*What you are asked to do*. Transcribe the line holding "Image resolution: width=1024" together with every line after it, through the end of the records, exactly and with no pictures.
....
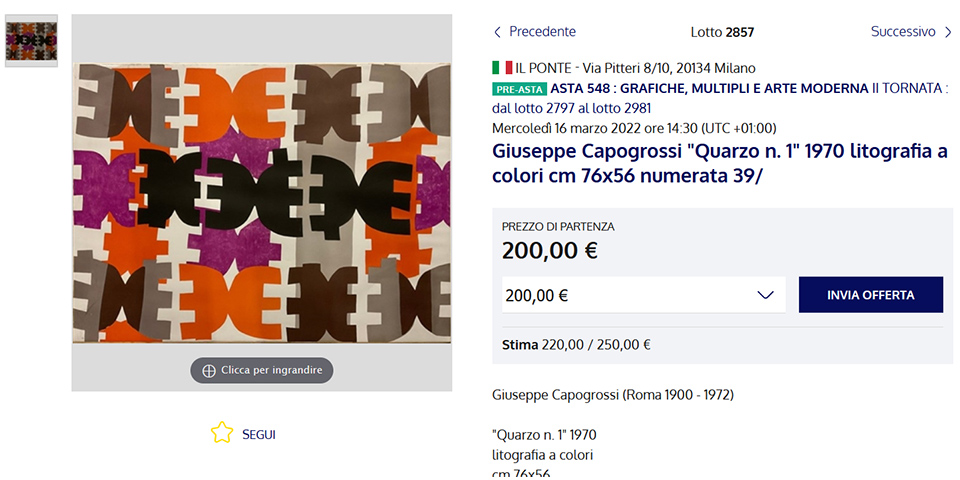This screenshot has height=480, width=960.
Task: Click the large Capogrossi artwork image
Action: pos(262,202)
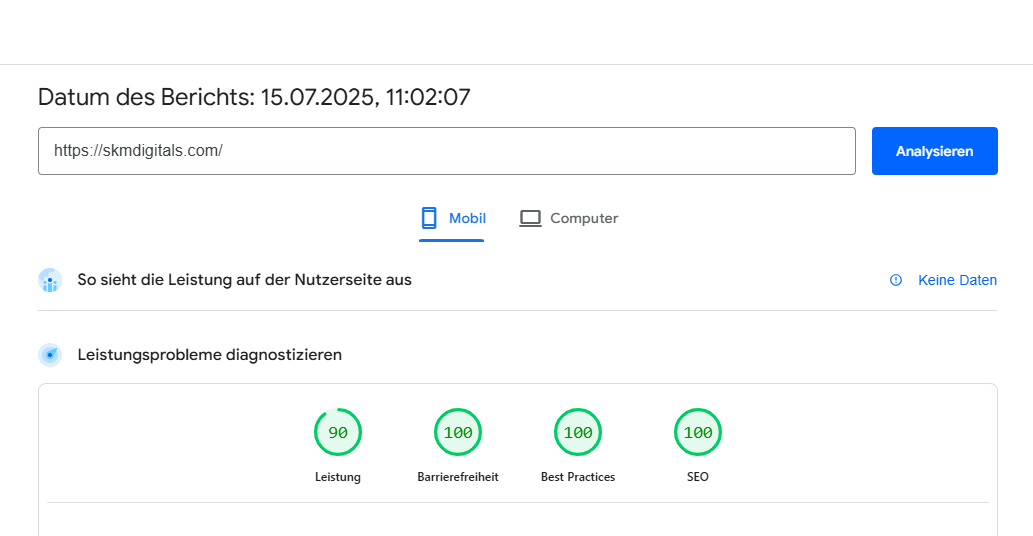This screenshot has height=536, width=1033.
Task: Click the "Leistungsprobleme diagnostizieren" heading
Action: pos(210,355)
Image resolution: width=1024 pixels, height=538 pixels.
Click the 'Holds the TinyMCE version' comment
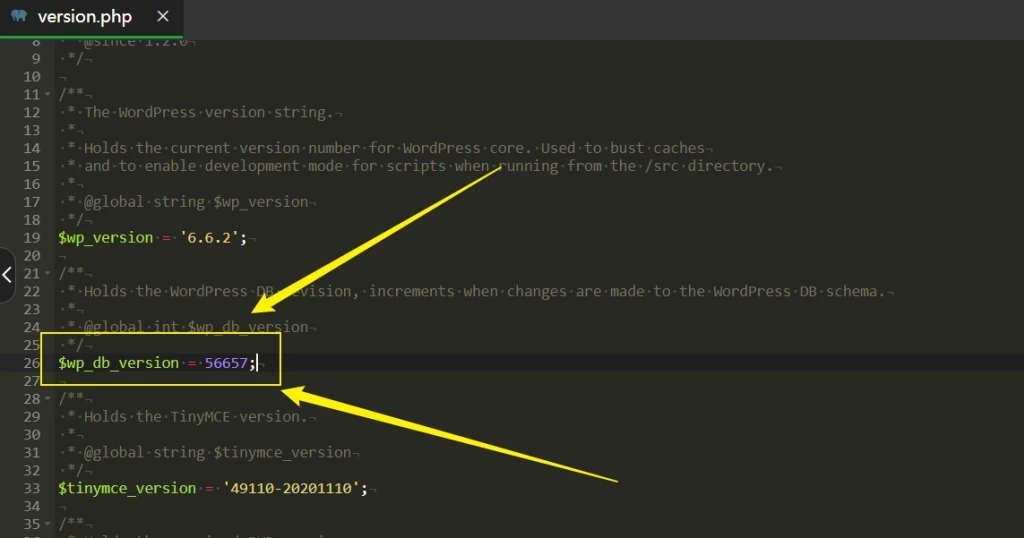192,416
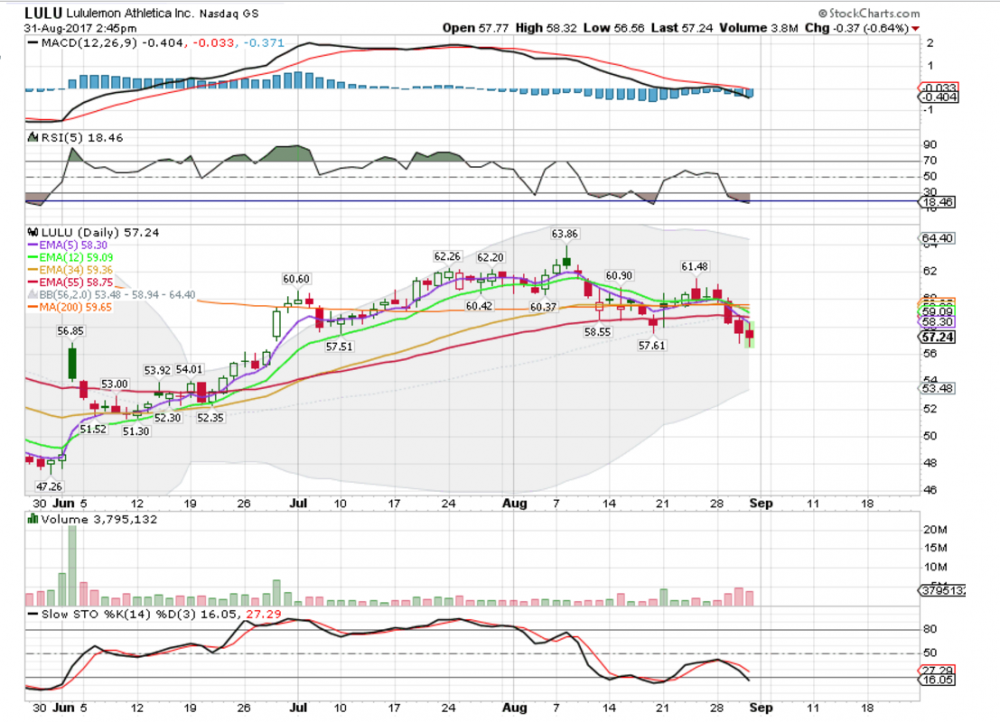Viewport: 1000px width, 722px height.
Task: Click the 57.24 last price tag on axis
Action: coord(935,338)
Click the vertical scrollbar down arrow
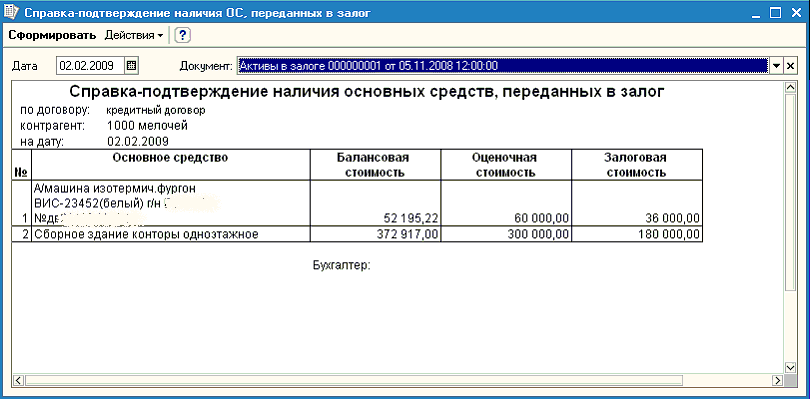Image resolution: width=810 pixels, height=399 pixels. click(x=789, y=367)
....
*Solution to the problem*.
Image resolution: width=1024 pixels, height=538 pixels.
Click the 'Holds the TinyMCE version' comment
192,416
Viewport: 1000px width, 722px height.
Task: Click the 57.24 last price tag on axis
Action: coord(935,338)
Click the vertical scrollbar down arrow
Image resolution: width=810 pixels, height=399 pixels. click(x=789, y=367)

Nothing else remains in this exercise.